Una de las más deplorables características de nuestra época es la de no permitirnos gozar íntegramente de nada.

Apenas adquirido, un nuevo modelo con mayores ventajas viene a tentar nuestra mutable ambición y nos incita a abandonar el no agotado placer de un idilio, de un coche, de una corbata, de una casa, trocándolos por aquel que ostenta la novedad de convertirse en cama mediante un clic artrítico de su asiento trasero; por aquello dotada de clima artificial, o riel de seda, o líneas mejores.

La producción en serie nos arrebata bruscamente un afecto que apenas empezaba a fructificar en el ajuste tibio de nuestra persona, nos quita de las manos el juguete y nos deja ante el enigma de uno nuevo, frío, cuyas luces no sabemos bien cómo se encienden, cuyo clutch no obedece a nuestra anterior coordinación motriz —y vuelta a adaptarnos, para que unos meses después el fenómeno se repita.

Antes y después de las máquinas

En este sentido, la época de la propiedad privada fue más dichosa que la nuestra.
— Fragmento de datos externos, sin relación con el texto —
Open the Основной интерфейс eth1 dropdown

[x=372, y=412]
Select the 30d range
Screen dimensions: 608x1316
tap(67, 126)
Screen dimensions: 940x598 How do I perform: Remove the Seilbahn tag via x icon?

Las gentes tenían un piano, sus muebles, su mujer, su caballo —y les curaban todo el tiempo que sus nimios cuidados se encargaban de prolongar—. En una verdadera «calidad» —que la publicidad moderna ha despejado de todo sentido como palabra— ponían nuestros antepasados un empeño inicial al elegir aquellos objetos de uso diario y moderado de que rodeaban su pacífica vida.

No había el riesgo de que un cambio de líneas en la corriente de unas modas lentas, orgánicamente evolucionadas y circunscritas a la ropa, les dejara súbitamente anticuada a su señora, ni a la cama en que dormían con su señora. Bastaba que vajilla, buggy, residencia, seres y enseres fueran buenos, resistentes y decorosamente presentables.
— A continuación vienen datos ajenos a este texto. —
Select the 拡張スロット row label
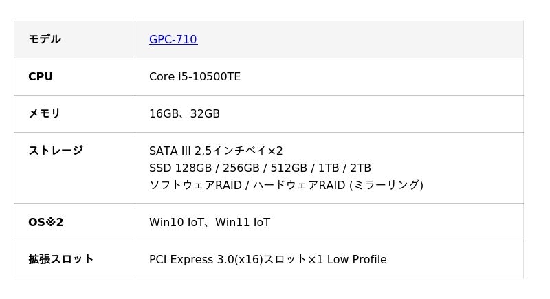click(x=61, y=260)
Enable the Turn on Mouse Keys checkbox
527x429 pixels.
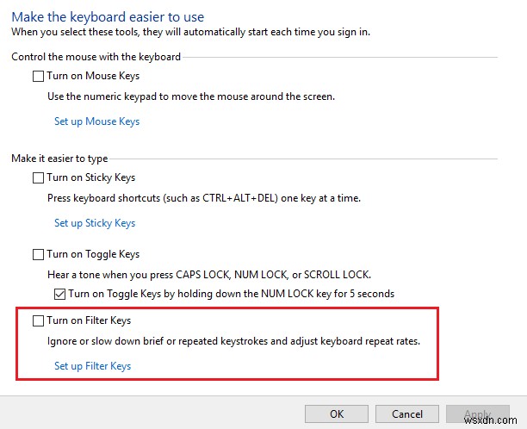pyautogui.click(x=38, y=77)
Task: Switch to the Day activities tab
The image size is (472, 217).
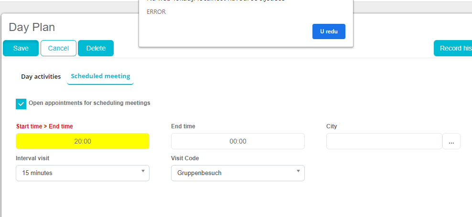Action: 41,76
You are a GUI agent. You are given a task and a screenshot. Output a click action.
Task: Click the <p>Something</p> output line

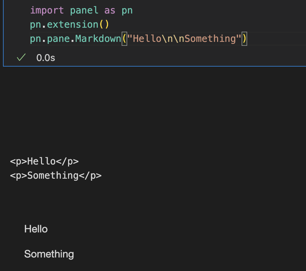56,175
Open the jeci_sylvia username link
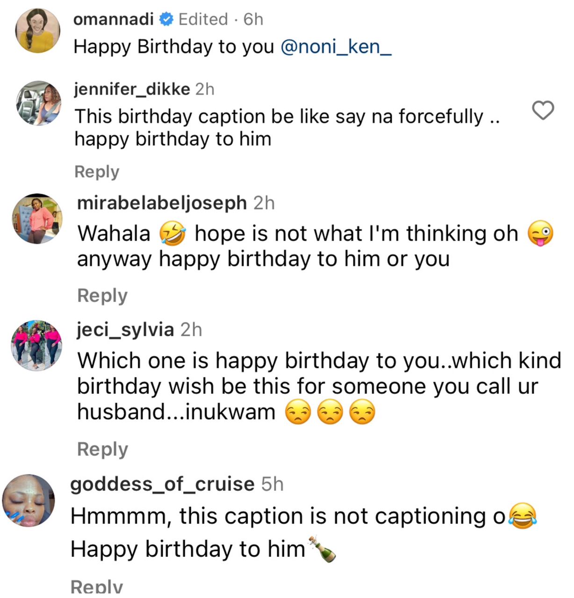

Pero ahí tiene usted nada más que se inventan las máquinas. El líder o el libro más a mano le pueden explicar a usted todas las terribles implicaciones de la Revolución Industrial para una clase productora que bajo el feudalismo mantuvo el privilegio de su tallercito privado, en el que hacía a mano las cosas, las hacía bonitas y buenas, lograba desarrollar un valioso amor por su oficio, era llamado «maestro» y no había caído, hasta que aparecieron las máquinas, bajo la férula del «maestro» de un taller colectivo y ajeno al que ya no la vocación, sino el hambre, lo forzaba a ingresar.

Pero libros y líderes, preocupados por salvar a la humanidad, parten, en sus explicaciones del caos, de un principio compasivo hacia las masas explotadas que, al creer en vehemencia, cierra los ojos a la realidad de su sentimentalismo, cree prescindir de él por completo, y cifra la felicidad de todos los hombres en que todos los hombres coman dietas racionales, científicas y suficientes; vistan trajes revolucionarios, prácticos y uniformes; habiten moradas estándar y practiquen formas monótonas de satisfacción de todos los instintos.
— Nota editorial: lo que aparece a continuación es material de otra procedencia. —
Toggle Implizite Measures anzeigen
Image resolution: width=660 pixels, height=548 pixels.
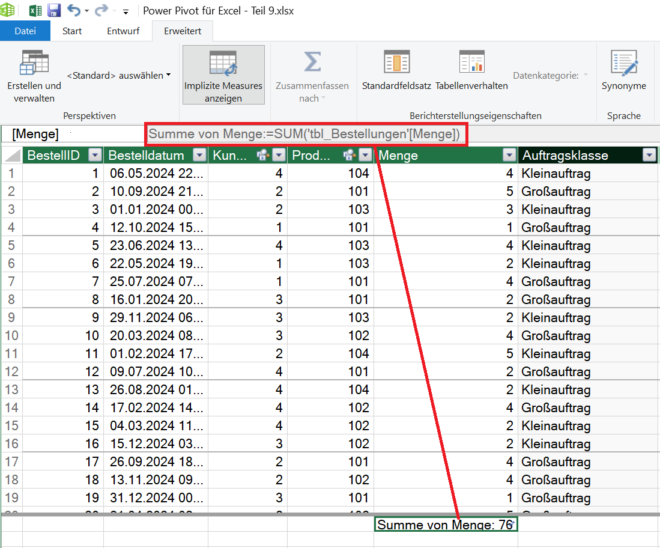(223, 75)
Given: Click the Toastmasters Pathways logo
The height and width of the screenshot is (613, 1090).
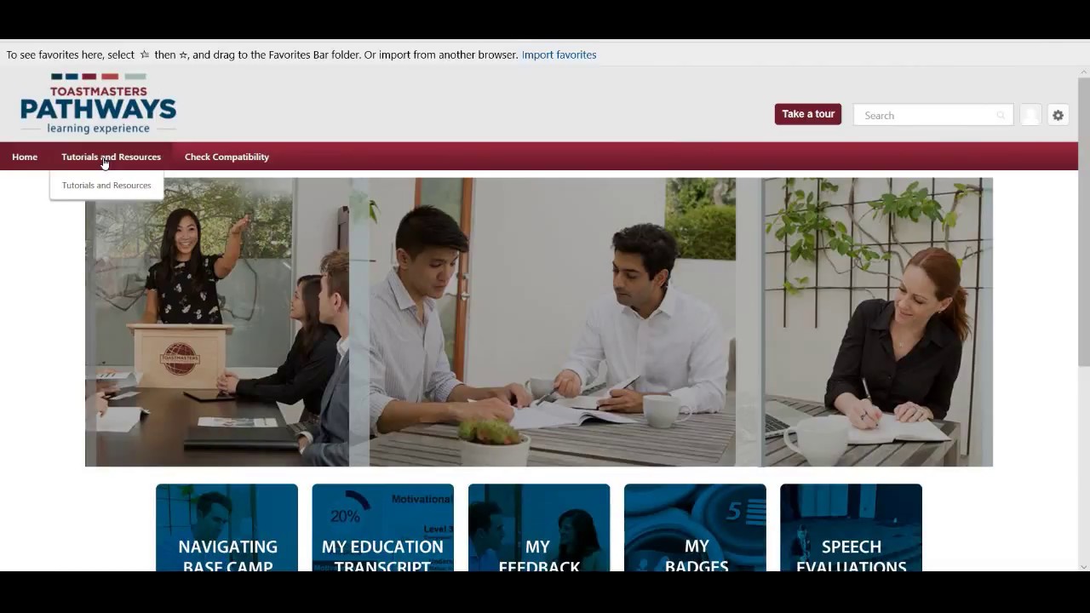Looking at the screenshot, I should [x=98, y=104].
Ni libros ni líderes, por iluminados que parezcan, toman en cuenta otro anhelo de nuestra época que no sea el de invertir el esquema de su distribución de la riqueza. Lo que les irrita de las máquinas no es que existan, sino que permanezcan en manos de sus dueños; que sean unos cuantos los que vean sus arcas repletas de oro sudado por miles de camaradas al pie de las máquinas; colmados sus clósets con los trajes de lana artificial tejida por obreros que visten mezclilla; apoltronada su obesidad en ocho cilindros armados por atléticos compañeros asalariados que llegan a la fábrica en desvencijados camiones. Y, miradas atentamente las cosas, esto que les irrita no es lo más irritante de las máquinas.

La sociedad industrial

Lo irritante de las máquinas no es la forma como estén administradas las fábricas que integran. Bajo la mano despiadada de una corporación capitalista, como cooperativa, o como parte del revolucionario engranaje de un Posplan que predetermine su rendimiento […], lo lamentable es que pretendan igualarnos en una felicidad utilitaria con sus productos; que cada vez elaboren objetos más perfectos, más desvinculados de nosotros, más «en lugar nuestro».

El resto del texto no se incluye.